Problem details: Extract every line of the material below that contains the string "What", and copy each one out in full.

(Item position entries)
+ + + + +
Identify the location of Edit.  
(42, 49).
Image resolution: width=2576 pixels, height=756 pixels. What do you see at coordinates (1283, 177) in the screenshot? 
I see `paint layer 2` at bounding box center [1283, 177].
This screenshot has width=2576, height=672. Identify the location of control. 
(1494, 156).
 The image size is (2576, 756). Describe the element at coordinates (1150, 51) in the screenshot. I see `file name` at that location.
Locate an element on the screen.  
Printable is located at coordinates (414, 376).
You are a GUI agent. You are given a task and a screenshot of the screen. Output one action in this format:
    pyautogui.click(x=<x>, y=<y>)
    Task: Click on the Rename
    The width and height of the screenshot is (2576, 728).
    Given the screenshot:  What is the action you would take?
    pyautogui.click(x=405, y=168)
+ + + + +
Written reply:
Image resolution: width=2576 pixels, height=756 pixels. What do you see at coordinates (1283, 177) in the screenshot? 
    Given the screenshot:  What is the action you would take?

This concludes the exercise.